[Collected data]
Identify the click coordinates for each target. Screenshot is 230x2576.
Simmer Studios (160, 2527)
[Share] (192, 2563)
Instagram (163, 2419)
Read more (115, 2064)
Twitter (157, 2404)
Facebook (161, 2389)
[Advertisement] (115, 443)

TASK TO CARRY OUT>
The response should consist of all the entries, transcribed exactly.

ANSWER SECTION>
Identify the click coordinates for each target. Screenshot is 230x2576.
Simmer Studios (160, 2527)
[Share] (192, 2563)
Instagram (163, 2419)
Read more (115, 2064)
Twitter (157, 2404)
Facebook (161, 2389)
[Advertisement] (115, 443)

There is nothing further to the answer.